━━ DATA FOR PROCESSING

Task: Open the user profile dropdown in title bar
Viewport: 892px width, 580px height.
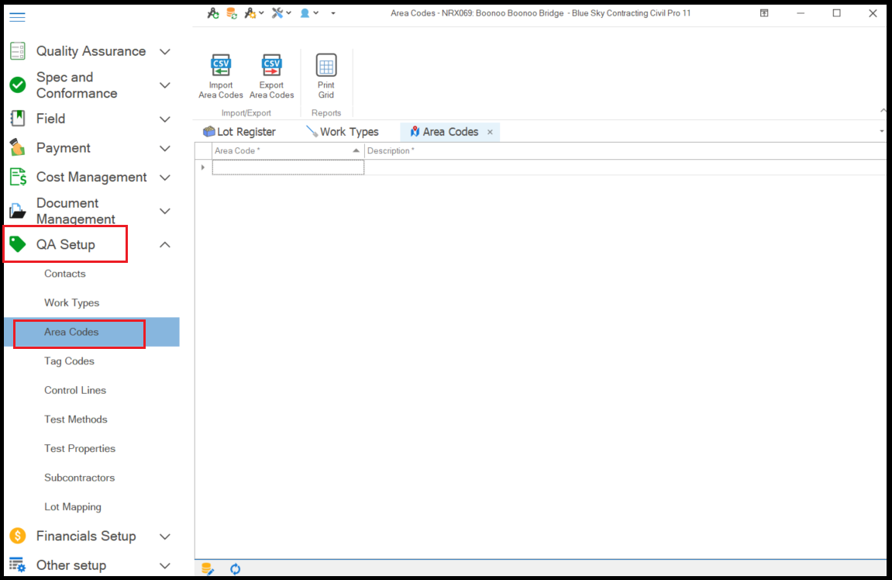Action: [x=309, y=13]
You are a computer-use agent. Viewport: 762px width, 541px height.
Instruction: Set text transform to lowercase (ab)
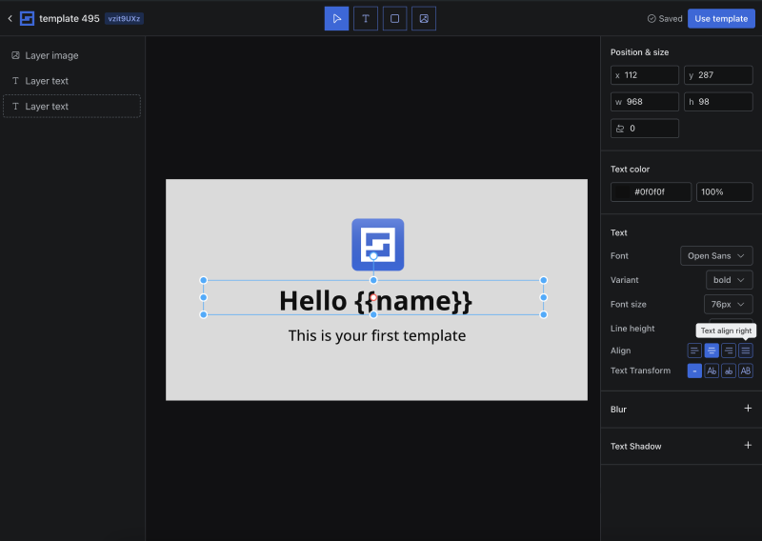729,371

━━━━

- [THE TASK]: The job is to copy all the records precisely while omitting any picture.

- [THE COMPLETED TASK]:
Task: Open the user profile dropdown in title bar
Viewport: 892px width, 580px height.
Action: [x=309, y=13]
You are a computer-use agent. Viewport: 762px width, 541px height.
Instruction: Set text transform to lowercase (ab)
729,371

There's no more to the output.